Miriam Scuka, head of funding execution at BayernLB, told The Covered Bond Report that the issuer had drawn a line after this occurrence and that yesterday’s deal is not related to last year’s new issue project.
“This was a completely new transaction with a new rationale,” she said. “In our view there is no comparison to be made.”
Leads BayernLB, Crédit Agricole, Credit Suisse and RBS gathered slightly more than Eu750m of orders from some 60 accounts to price a Eu500m deal at 17bp over mid-swaps, which followed guidance of the 18bp over area and initial price thoughts of the 20bp over area.
The deal is BayernLB’s first sub-Eu1bn benchmark, and Scuka said that the issuer had deliberately chosen a benchmark rather than Jumbo target, clearly communicating that it would be satisfied with a tightly priced Eu500m deal.
The issuer has not made a decision as to whether it will focus on small benchmarks, however, she said.
“We are still deciding whether we will stick with this type of size,” she said. “The Basel III liquidity ratio rules are prompting us to think about this, and many other German issuers are active in the Eu500m bucket.

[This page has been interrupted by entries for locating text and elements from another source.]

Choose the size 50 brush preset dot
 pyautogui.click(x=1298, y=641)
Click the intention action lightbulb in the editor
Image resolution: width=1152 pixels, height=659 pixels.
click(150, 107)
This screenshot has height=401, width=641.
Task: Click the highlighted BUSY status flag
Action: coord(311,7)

A benchmark is defined as Eu500m-plus.”
The 10 year maturity was a strategic choice for the issuer, according to Scuka, with implications for market access.
“Issuance windows are getting shorter for longer maturities,” she said, “especially for sought after paper like Pfandbriefe where absolute re-offer yields are very low.”
And while an issuance opportunity arose toward the end of May it was quickly used by two of BayernLB’s peers, Münchener Hypothekenbank and Deutsche Bank, to sell 10 year deals, and Scuka said that a third Pfandbrief with this maturity would not have made sense.
BayernLB launched its deal for strategic reasons, she said.
“There was no pressing need from a funding perspective, but we wanted to show ourselves in the market given that we don’t want to rely solely on domestic funding,” she said.
Germany took 59% of the bonds, Switzerland 11%, France 9%, the UK 7%, Austria 5%, other Europe 4%, and Asia 5%. Banks were allocated 48%, asset managers and insurance companies 26%, and central banks 26%.